Исследования в национальном архиве США позволила мне использовать в своих поисках и совершенно неожиданный источник. Дело в том, что в фондах трофейных документов этого архива хранятся уникальные немецкие аэрофотоснимки нашей территории времён войны. Не слишком надеясь на то, что немцы когда-либо фотографировали район Большой Верейки, а тем более что эти фотографии вообще сохранились, я тем не менее решил на всякий случай поинтересоваться, есть ли в каталоге аэрофотоснимков хоть что-то, что я бы мог использовать в работе над книгой. И был поражен.
Практически вся местность в районе линии фронта от Дона до реки Кшень была сфотографирована противником. Я начал внимательно изучать каталог нужного мне квадрата карты и выбирать конкретные районы участка фронта, где вели бои 1-й и 2-й танковые корпуса.
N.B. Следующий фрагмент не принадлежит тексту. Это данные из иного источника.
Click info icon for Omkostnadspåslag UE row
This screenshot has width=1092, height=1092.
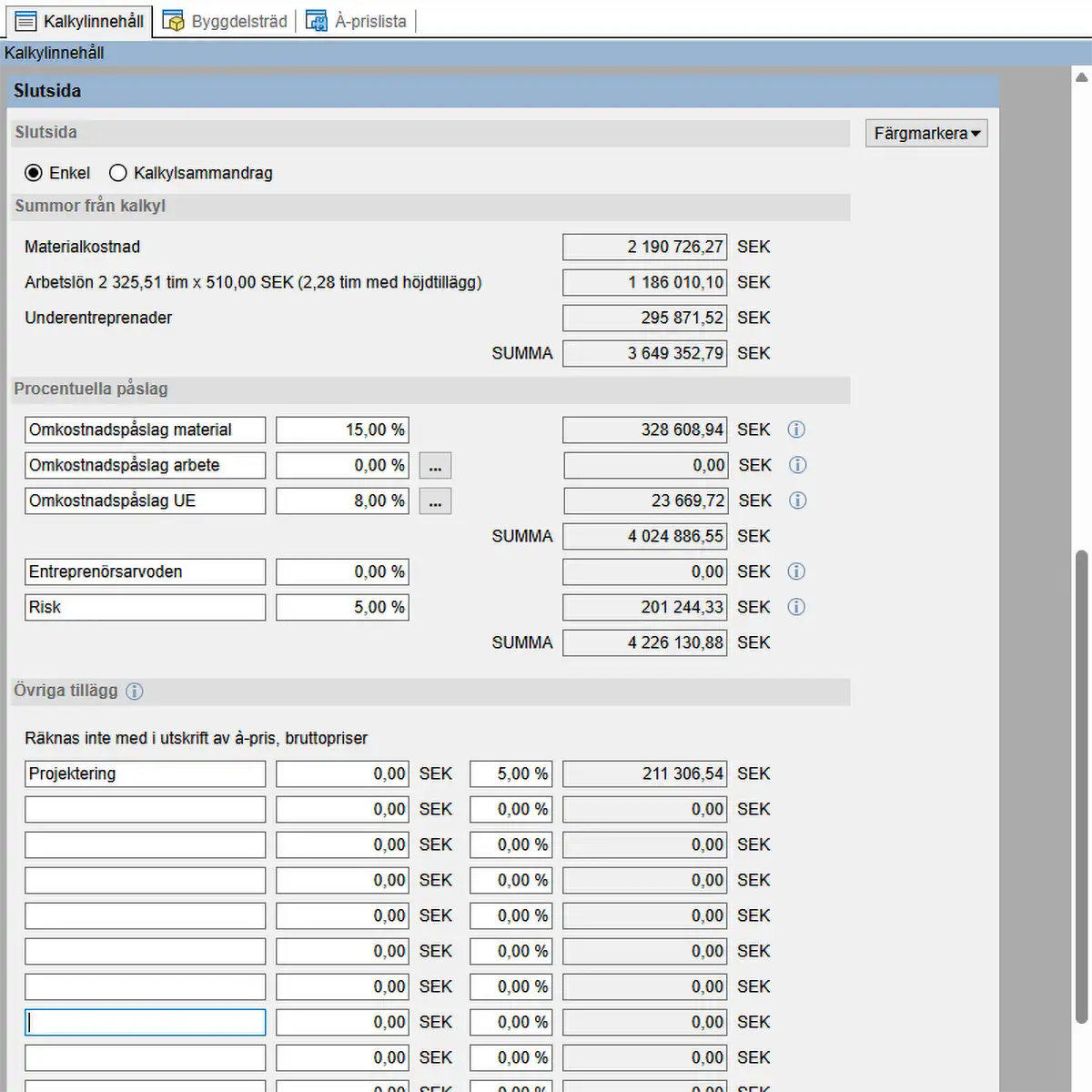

После тщательного отбора я заказал коробку аэрофотоснимков с наиболее важными для меня характеристиками: районом съёмки, датой, качеством снимков и масштабом. Через день из специального хранилища мне принесли эту коробку, и я увидел подлинные немецкие снимки нужной мне серии… Около 60 фотографий подробно фиксировали работу немецкого самолёта-разведчика, когда он методично летал над линией фронта и производил аэрофотосъёмку обширного района в долинах рек Сухой и Большой Верейки, в том числе и района сёл Лебяжье, Большая Верейка и Каверья. Аэрофотосъёмка производилась противником ранним утром 28 июля, то есть через 5 дней после гибели Лизюкова.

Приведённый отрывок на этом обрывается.